Once you have located the line containing "Click the Format" in the material below, return it exactly along with each line after it through the line containing "Viewport: 1568px width, 737px height.".

==== ENTRIES PROVIDED

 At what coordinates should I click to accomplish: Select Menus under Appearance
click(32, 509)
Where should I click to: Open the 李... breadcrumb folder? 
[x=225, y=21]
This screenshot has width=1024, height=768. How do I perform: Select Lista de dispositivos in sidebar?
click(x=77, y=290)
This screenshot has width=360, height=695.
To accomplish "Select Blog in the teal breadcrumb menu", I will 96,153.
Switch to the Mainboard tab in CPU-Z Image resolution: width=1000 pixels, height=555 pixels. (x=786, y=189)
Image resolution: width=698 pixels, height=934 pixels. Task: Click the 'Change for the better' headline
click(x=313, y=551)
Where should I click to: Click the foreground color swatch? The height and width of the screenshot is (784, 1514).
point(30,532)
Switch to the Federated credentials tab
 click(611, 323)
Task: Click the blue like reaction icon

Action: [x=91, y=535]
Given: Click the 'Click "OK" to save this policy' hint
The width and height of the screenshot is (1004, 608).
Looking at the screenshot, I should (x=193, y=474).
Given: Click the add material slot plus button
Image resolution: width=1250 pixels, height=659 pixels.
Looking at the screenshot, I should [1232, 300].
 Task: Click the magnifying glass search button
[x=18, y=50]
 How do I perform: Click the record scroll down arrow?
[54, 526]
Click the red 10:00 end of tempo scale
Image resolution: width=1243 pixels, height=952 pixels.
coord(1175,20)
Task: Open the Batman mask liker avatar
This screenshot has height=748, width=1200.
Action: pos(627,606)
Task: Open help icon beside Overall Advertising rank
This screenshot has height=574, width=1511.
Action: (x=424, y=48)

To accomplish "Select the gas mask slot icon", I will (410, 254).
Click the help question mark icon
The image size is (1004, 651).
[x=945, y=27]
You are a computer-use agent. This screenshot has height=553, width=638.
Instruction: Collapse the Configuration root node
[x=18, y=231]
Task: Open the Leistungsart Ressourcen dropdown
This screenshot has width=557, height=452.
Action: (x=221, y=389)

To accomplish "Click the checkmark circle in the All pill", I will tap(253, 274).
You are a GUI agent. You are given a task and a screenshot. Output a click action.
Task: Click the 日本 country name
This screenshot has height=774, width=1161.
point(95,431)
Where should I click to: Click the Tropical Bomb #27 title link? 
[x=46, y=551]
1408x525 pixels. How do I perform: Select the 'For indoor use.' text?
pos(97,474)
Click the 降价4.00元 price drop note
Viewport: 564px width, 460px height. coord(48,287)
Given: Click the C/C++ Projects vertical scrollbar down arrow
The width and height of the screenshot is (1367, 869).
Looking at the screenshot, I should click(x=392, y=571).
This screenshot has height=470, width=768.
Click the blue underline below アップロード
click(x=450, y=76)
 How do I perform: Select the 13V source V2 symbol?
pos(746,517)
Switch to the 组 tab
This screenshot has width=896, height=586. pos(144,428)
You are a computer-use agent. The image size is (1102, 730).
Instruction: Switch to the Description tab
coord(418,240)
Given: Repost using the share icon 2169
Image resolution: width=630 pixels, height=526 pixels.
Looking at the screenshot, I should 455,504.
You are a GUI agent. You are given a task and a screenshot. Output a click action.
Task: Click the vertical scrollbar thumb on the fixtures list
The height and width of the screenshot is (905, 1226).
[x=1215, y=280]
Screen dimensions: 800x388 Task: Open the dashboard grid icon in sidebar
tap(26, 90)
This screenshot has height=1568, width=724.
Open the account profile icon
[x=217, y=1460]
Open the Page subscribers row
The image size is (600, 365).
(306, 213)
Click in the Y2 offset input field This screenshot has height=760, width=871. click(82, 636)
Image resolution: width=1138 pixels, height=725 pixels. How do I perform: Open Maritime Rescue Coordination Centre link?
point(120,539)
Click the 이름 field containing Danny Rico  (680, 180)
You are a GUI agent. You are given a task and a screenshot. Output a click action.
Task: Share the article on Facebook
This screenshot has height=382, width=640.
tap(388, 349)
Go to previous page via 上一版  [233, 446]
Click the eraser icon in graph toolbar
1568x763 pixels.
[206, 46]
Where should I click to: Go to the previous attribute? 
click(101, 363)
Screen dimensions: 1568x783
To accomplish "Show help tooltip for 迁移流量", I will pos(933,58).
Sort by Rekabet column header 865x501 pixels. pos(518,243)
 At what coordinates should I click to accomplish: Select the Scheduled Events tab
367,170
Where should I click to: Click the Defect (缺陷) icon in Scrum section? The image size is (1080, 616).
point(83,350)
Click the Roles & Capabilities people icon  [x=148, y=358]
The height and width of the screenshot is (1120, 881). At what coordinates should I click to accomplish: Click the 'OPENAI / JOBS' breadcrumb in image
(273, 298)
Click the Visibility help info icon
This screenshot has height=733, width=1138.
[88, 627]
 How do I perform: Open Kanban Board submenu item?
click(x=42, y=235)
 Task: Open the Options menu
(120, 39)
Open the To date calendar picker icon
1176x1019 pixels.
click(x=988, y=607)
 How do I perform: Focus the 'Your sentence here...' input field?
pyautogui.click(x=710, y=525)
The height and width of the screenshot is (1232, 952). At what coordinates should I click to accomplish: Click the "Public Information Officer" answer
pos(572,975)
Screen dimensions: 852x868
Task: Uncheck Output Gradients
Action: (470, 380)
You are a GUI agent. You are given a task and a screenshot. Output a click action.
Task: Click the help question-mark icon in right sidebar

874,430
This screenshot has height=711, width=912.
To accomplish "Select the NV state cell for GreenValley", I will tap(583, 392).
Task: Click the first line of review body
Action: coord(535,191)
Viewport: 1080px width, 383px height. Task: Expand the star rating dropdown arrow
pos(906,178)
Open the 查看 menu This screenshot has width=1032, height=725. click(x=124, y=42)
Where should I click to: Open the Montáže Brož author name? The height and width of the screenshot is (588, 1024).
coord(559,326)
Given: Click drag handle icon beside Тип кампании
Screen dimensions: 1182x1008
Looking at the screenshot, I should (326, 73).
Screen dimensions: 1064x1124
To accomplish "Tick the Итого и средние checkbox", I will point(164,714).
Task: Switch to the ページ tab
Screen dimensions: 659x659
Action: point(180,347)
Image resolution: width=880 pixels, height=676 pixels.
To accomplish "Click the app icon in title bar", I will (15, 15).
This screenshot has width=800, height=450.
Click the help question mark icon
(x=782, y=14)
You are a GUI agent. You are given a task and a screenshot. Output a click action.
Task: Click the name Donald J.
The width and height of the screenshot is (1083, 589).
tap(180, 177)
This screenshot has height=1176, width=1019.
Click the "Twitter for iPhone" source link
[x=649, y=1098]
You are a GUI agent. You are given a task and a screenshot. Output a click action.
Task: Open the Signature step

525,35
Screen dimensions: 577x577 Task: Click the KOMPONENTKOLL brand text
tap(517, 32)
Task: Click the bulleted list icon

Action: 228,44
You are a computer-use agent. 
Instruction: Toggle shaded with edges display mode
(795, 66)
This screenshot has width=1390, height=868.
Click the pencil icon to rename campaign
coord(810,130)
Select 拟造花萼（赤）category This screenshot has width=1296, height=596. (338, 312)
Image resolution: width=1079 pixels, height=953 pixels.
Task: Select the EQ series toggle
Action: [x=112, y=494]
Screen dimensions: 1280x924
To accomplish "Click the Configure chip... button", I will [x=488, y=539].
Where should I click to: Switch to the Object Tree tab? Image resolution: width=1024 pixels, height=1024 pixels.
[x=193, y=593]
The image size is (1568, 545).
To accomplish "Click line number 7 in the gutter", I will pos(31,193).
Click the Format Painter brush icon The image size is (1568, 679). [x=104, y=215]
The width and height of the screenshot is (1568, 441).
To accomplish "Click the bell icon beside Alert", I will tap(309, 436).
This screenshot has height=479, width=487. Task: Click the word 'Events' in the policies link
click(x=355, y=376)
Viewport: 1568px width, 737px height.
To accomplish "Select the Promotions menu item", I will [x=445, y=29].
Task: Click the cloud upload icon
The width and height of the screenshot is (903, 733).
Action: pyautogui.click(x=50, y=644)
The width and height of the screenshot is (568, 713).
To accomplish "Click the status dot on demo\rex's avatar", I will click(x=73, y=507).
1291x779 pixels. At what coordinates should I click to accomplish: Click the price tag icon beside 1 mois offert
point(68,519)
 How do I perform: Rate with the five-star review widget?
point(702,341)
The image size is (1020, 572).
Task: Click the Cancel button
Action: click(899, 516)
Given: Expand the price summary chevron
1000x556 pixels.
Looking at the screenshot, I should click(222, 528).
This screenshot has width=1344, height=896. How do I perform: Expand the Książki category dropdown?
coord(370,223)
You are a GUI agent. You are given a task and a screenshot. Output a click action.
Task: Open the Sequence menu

========

#### WRITTEN ANSWER
Click the Format Painter brush icon The image size is (1568, 679). [x=104, y=215]
The width and height of the screenshot is (1568, 441).
To accomplish "Click the bell icon beside Alert", I will tap(309, 436).
This screenshot has height=479, width=487. Task: Click the word 'Events' in the policies link
click(x=355, y=376)
Viewport: 1568px width, 737px height.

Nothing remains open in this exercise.